John Donne: Prayer VII. Socios sibi jungier instat

Updated September 23, 2019 | Infoplease Staff

Prayer

John Donne

O ETERNAL and most gracious God, who gavest to thy servants in the wilderness thy manna, bread so conditioned, qualified so, as that to every man manna tasted like that which that man liked best, I humbly beseech thee to make this correction, which I acknowledge to be part of my daily bread, to taste so to me, not as I would but as thou wouldst have it taste, and to conform my taste, and make it agreeable to thy will. Thou wouldst have thy corrections taste of humiliation, but thou wouldst have them taste of consolation too; taste of danger, but taste of assurance too.

As therefore thou hast imprinted in all thine elements of which our bodies consist two manifest qualities, so that as thy fire dries, so it heats too; and as thy water moists, so it cools too; so, O Lord, in these corrections which are the elements of our regeneration, by which our souls are made thine, imprint thy two qualities, those two operations, that, as they scourge us, they may scourge us into the way to thee; that when they have showed us that we are nothing in ourselves, they may also show us, that thou art all things unto us.

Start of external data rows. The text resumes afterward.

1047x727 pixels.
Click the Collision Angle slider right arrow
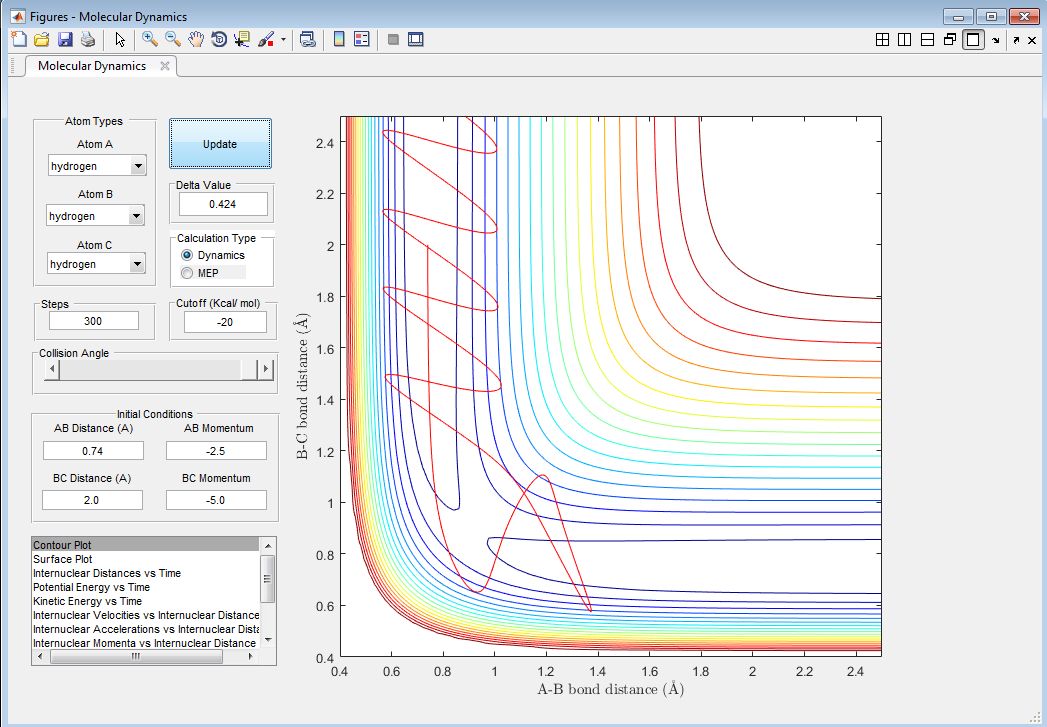point(266,369)
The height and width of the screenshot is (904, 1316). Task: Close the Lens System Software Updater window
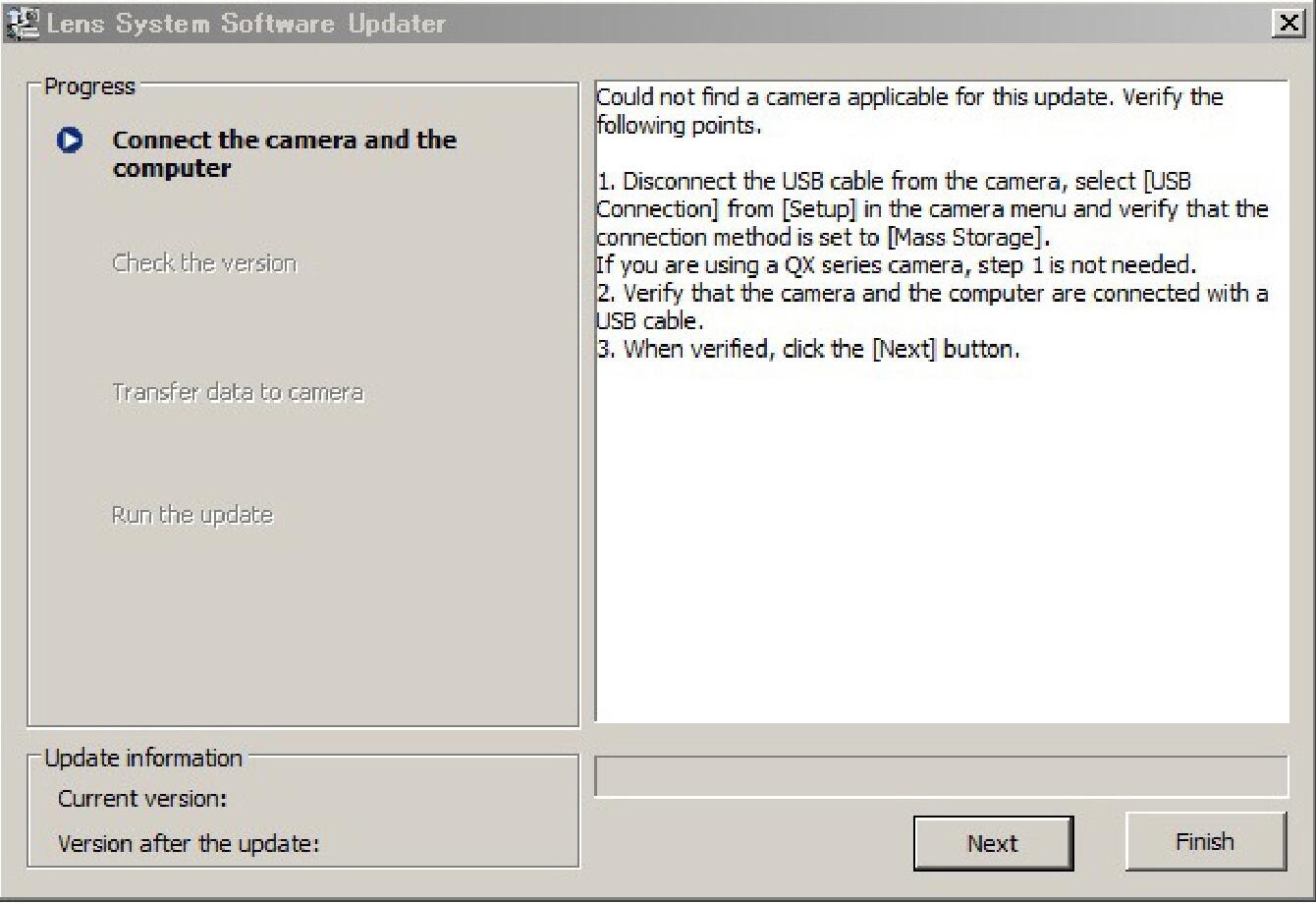(x=1287, y=24)
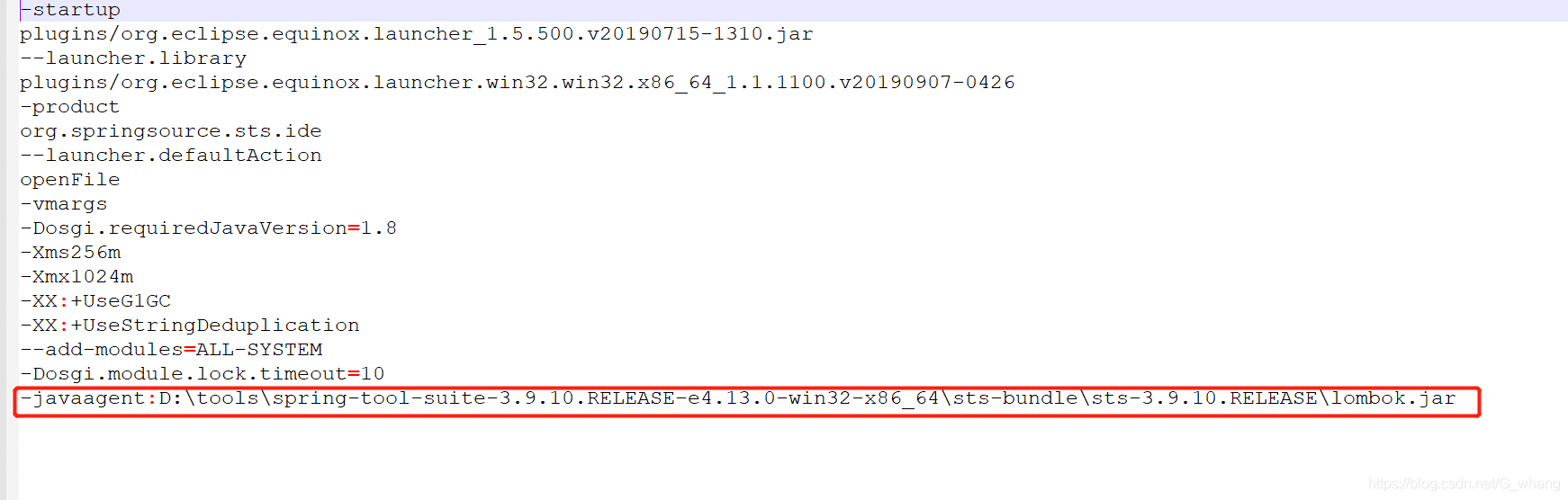This screenshot has width=1568, height=500.
Task: Click the -XX:+UseG1GC option line
Action: 95,301
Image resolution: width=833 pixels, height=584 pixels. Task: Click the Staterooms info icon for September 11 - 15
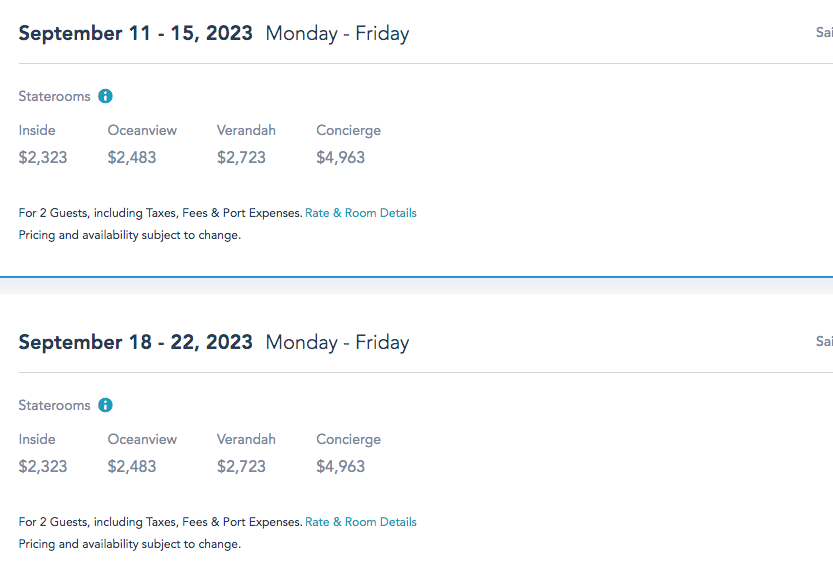105,97
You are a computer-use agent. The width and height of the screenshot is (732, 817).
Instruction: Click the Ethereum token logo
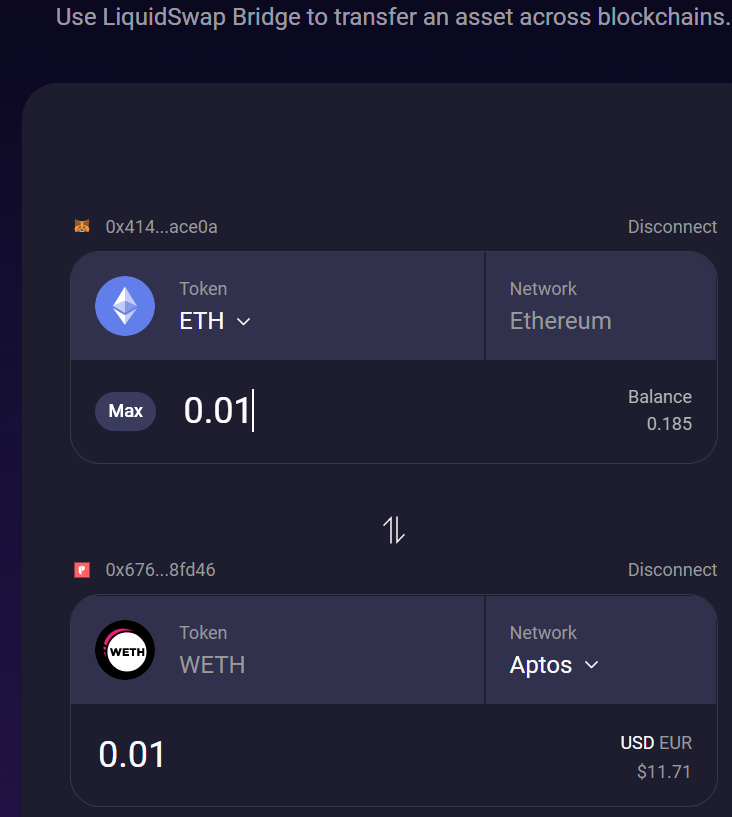[x=125, y=306]
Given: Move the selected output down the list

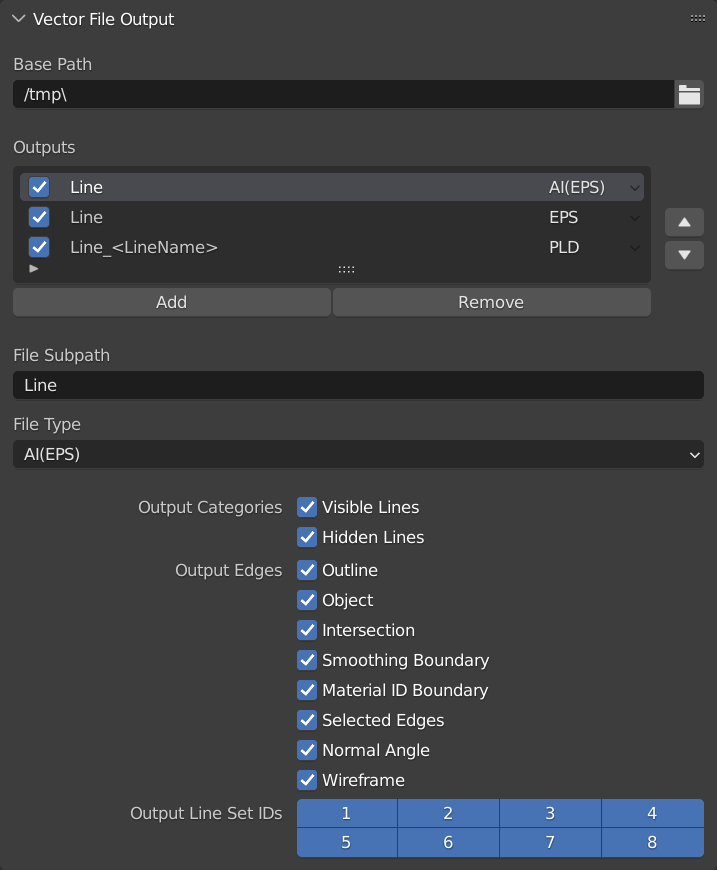Looking at the screenshot, I should (684, 255).
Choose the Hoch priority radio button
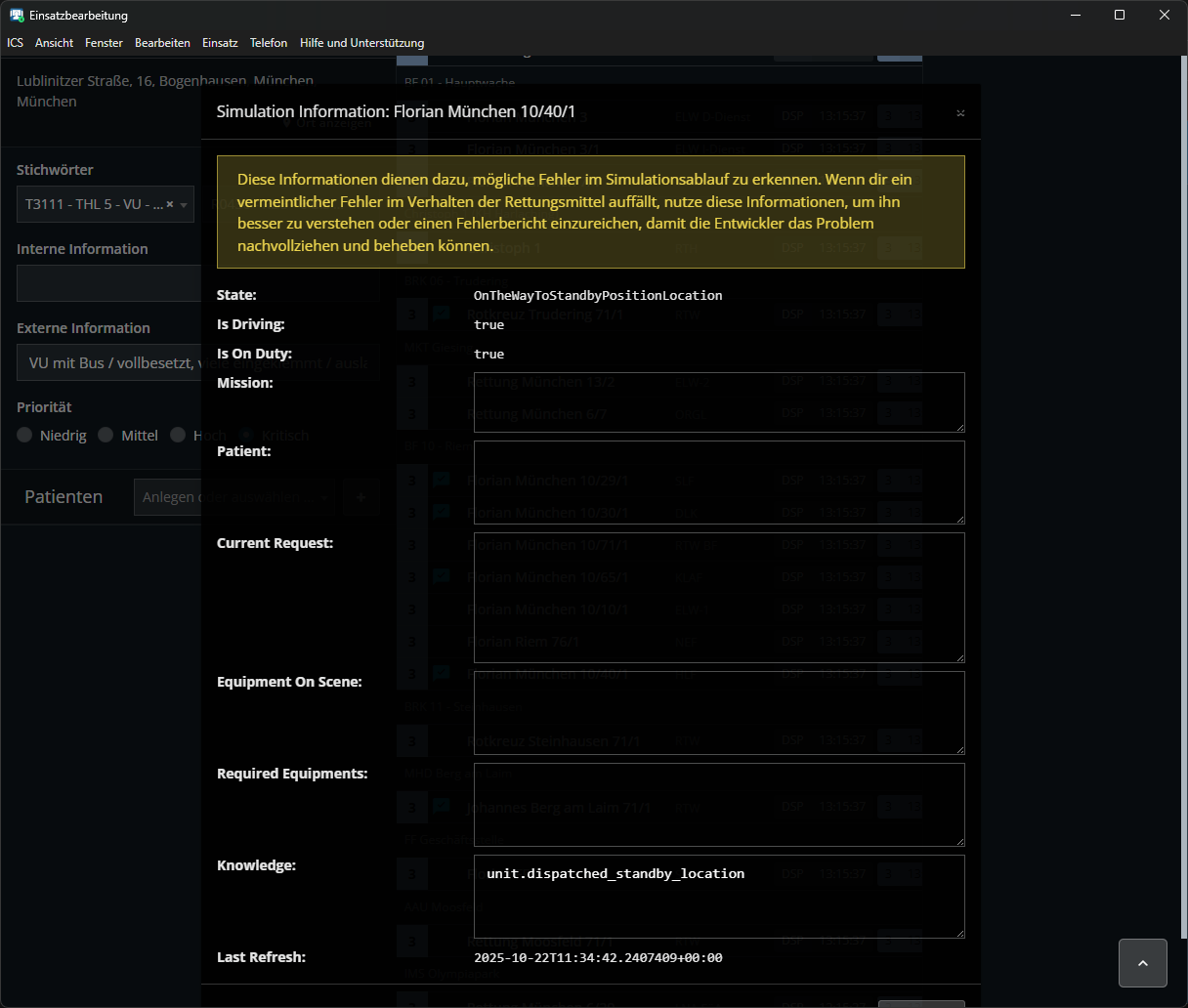 click(178, 436)
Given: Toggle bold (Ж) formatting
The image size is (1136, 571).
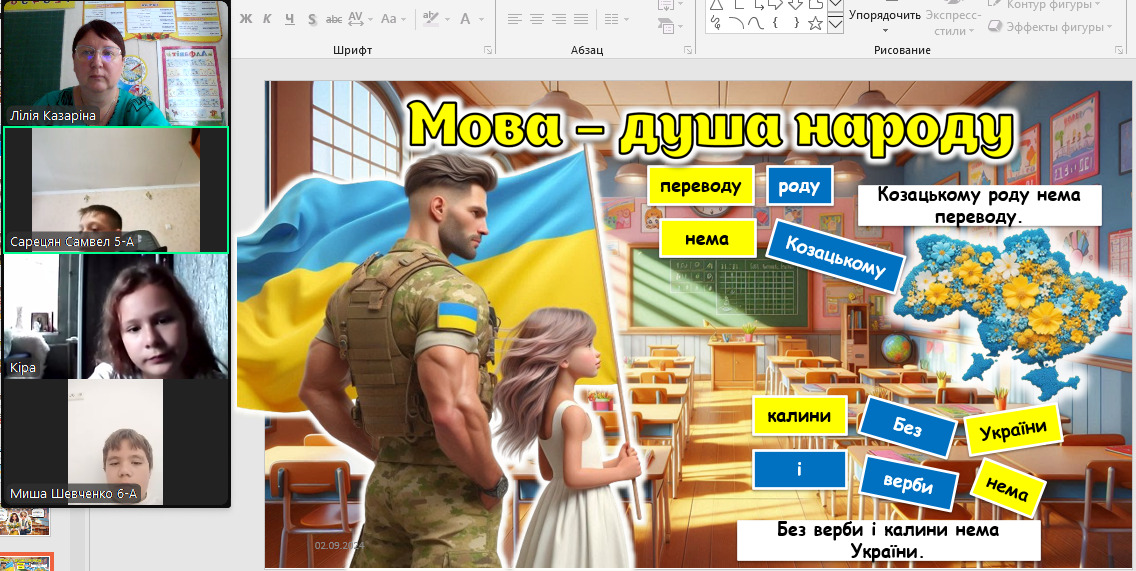Looking at the screenshot, I should (x=245, y=19).
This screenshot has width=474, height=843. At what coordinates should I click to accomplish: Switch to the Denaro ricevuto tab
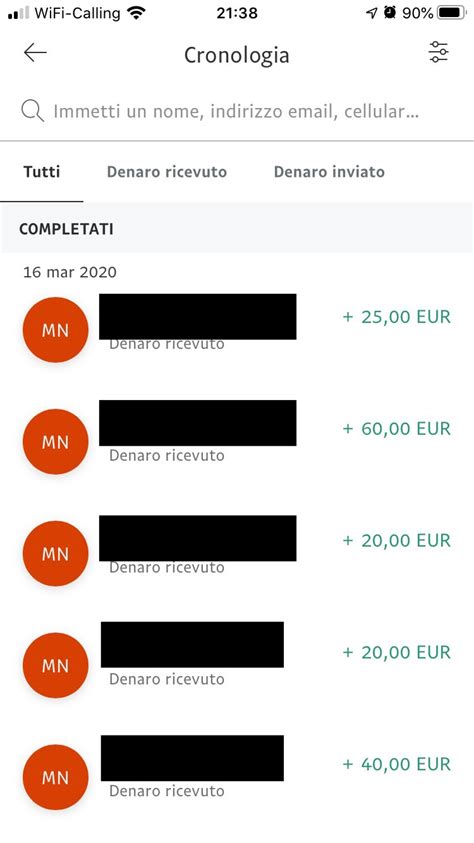tap(167, 172)
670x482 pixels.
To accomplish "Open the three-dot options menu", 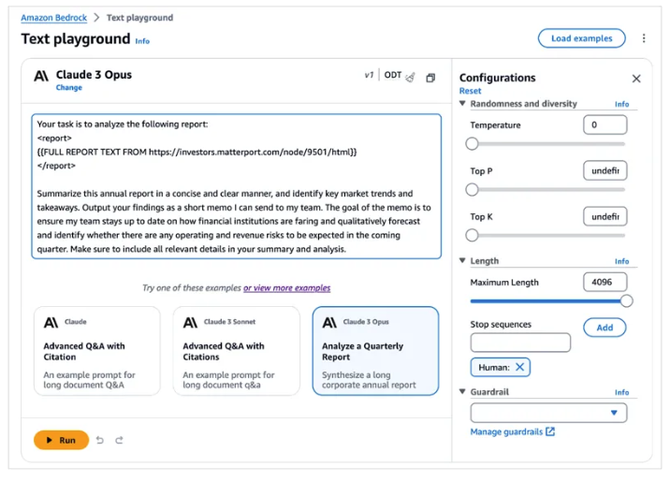I will pos(644,39).
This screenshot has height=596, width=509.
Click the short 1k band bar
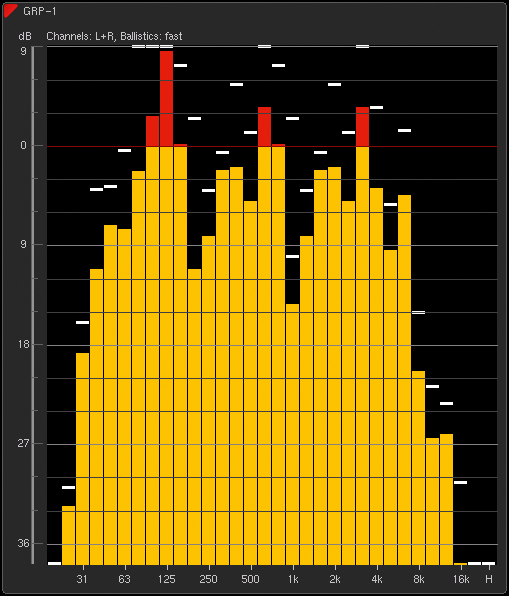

When therefore in this particular circumstance, O Lord (but none of thy judgments are circumstances, they are all of all substance of thy good purpose upon us), when in this particular, that he whom thou hast sent to assist me, desires assistants to him, thou hast let me see in how few hours thou canst throw me beyond the help of man, let me by the same light see that no vehemence of sickness, no temptation of Satan, no guiltiness of sin, no prison of death, not this first, this sick bed, not the other prison, the close and dark grave, can remove me from the determined and good purpose which thou hast sealed concerning me.

Let me think no degree of this thy correction casual, or without signification, but yet when I have read it in that language, as a correction, let me translate it into another, and read it as a mercy; and which of these is the original, and which is the translation; whether thy mercy or thy correction were thy primary and original intention in this sickness, I cannot conclude, though death conclude me; for as it must necessarily appear to be a correction, so I can have no greater argument of thy mercy, than to die in thee and by that death to be united to him who died for me.